### TASK INSTRUCTIONS
From the records below, find each line with the string "will" and copy it.

### RECORDS FOR THIS EXERCISE
• • • • •
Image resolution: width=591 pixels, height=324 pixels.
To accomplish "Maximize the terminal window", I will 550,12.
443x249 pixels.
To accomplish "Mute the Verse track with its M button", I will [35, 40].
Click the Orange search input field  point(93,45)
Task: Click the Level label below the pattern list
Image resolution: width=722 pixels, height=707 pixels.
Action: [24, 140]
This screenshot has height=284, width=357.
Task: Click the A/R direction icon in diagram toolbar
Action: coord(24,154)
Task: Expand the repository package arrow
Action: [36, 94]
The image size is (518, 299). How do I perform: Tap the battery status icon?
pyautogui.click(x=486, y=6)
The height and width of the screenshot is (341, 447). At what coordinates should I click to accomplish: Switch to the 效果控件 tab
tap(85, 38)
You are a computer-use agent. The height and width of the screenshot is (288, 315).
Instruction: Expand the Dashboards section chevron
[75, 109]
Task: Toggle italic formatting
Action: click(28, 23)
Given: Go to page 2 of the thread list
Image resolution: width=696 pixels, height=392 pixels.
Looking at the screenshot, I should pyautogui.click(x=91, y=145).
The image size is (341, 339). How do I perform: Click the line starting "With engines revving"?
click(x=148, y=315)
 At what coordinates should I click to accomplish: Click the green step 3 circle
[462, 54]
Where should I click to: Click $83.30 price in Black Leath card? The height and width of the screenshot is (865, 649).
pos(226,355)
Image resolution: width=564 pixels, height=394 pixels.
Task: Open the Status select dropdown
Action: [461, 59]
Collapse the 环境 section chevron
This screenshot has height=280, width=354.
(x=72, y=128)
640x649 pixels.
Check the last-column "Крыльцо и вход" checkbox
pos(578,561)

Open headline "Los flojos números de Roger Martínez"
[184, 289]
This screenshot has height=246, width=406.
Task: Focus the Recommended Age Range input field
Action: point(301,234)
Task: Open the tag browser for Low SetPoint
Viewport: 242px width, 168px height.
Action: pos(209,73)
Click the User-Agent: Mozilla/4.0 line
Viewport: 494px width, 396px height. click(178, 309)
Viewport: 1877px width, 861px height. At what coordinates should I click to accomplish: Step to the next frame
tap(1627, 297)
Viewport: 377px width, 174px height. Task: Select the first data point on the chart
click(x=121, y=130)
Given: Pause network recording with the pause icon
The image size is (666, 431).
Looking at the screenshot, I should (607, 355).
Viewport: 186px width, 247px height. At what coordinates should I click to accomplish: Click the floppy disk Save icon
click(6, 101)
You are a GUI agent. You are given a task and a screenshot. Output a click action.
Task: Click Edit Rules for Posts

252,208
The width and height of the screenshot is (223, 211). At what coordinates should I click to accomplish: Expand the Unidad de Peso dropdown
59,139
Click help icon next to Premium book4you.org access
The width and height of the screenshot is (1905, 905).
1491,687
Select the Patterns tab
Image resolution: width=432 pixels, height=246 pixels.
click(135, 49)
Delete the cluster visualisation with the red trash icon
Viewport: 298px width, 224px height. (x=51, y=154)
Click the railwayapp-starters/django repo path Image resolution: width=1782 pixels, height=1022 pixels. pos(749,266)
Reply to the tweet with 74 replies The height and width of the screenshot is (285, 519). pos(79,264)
• • • • •
### RESULT BELOW
To accomplish "Maximize the terminal window", I will 550,12.
To accomplish "Mute the Verse track with its M button", I will [35, 40].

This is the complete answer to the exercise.